Ma quali sono i principali Paesi di origine degli immigrati imprenditori in Campania? Secondo l’indagine trimestrale condotta da Unioncamere sui dati del “Registro delle imprese delle Camere di commercio”, gli imprenditori stranieri più numerosi sono quelli provenienti dal Marocco (64mila) con una fortissima presenza nel commercio (oltre 46mila), seguiti dai cinesi (in totale 47mila), con oltre 5mila ristoranti e 16mila aziende manifatturiere, prime tra tutte quelle tessili concentrate soprattutto in Toscana, e ora in forte crescita anche tra i parrucchieri e nelle attività di servizio alla persona. Si conferma poi la forte presenza egiziana nella ristorazione (2.500, secondi dopo i cinesi) e degli albanesi nelle costruzioni (oltre 23mila, primi assoluti). In valori assoluti, il primato della crescita spetta però al Bangladesh che, con un aumento di 4.900 imprese, supera le 25mila ditte individuali, fortemente concentrate nei servizi alle imprese (call center, copisterie, ecc.). Alle sue spalle, il Marocco, con oltre 3.100 imprese in più negli ultimi dodici mesi. Quindi la Cina, con quasi 2mila nuove attività.

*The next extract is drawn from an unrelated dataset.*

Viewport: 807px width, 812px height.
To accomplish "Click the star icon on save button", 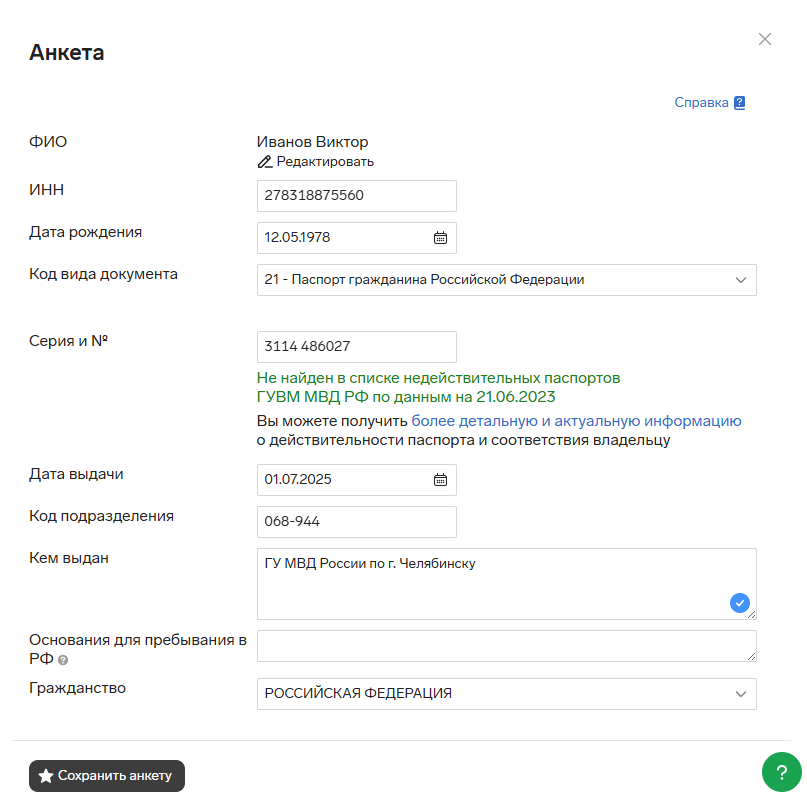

Dall’analisi emerge come le imprese di immigrati dimostrino una maggiore capacità nel fronteggiare la crisi rispetto alle imprese di italiani, compensando con la loro crescita l’assottigliamento progressivo della componente nazionale. Ciò in virtù di una diversa dinamica sia delle iscrizioni sia delle cessazioni. Nel caso degli immigrati, nel 2014 le iscrizioni sono aumentate di 4.264 unità rispetto al 2013, mentre le cessazioni si sono ridotte di 1.533. Nel caso degli italiani, invece, il sensibile e positivo rallentamento delle cessazioni (28.619 in meno dell’anno precedente) è stato accompagnato da una riduzione anche delle iscrizioni (-12.540 rispetto al 2013). Il risultato è stato una riduzione complessiva delle imprese guidate da italiani.

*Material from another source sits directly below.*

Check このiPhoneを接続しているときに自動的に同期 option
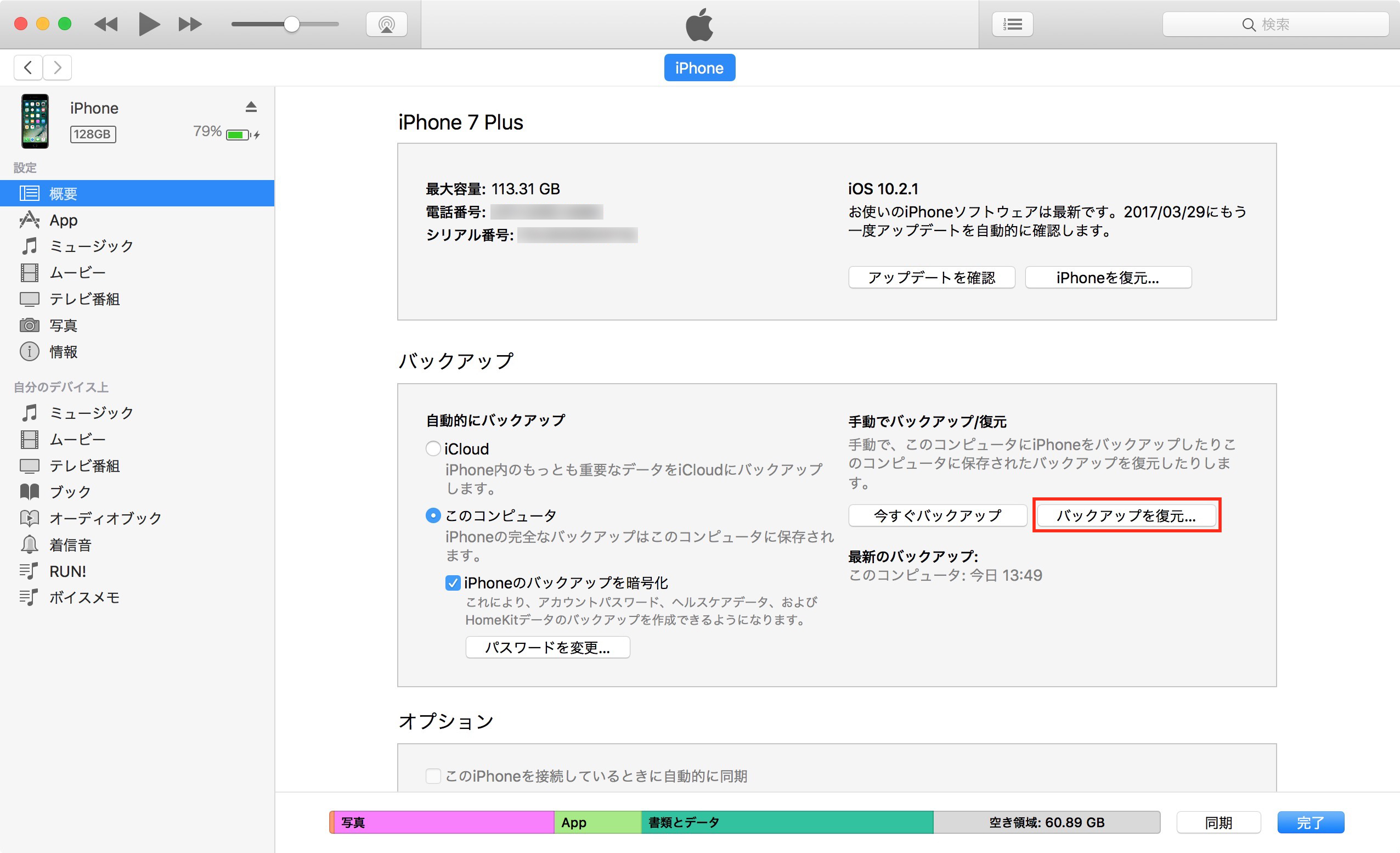Screen dimensions: 1400x853 pos(433,776)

“Le trasformazioni che sta subendo il nostro sistema produttivo – ha detto il presidente di Unioncamere, Ferruccio Dardanello – rispecchiano chiaramente l’evoluzione in corso della nostra società, sempre più sollecitata dall’arrivo di persone provenienti da paesi stranieri”. “La crescente diffusione di queste iniziative imprenditoriali – ha continuato – dimostra che l’impresa resta una delle strade migliori per l’integrazione e la coesione sociale. Teniamo conto che, considerando anche le società di capitali, la presenza immigrata in Italia nel mondo imprenditoriale sale ancora, raggiungendo le 500mila unità”.
Il “Rapporto Immigrazione e Imprenditoria 2014” sarà presentato giovedì 16 aprile nell’Aula Magna del Dipartimento di Scienze Sociali dell’Università Federico II di Napoli.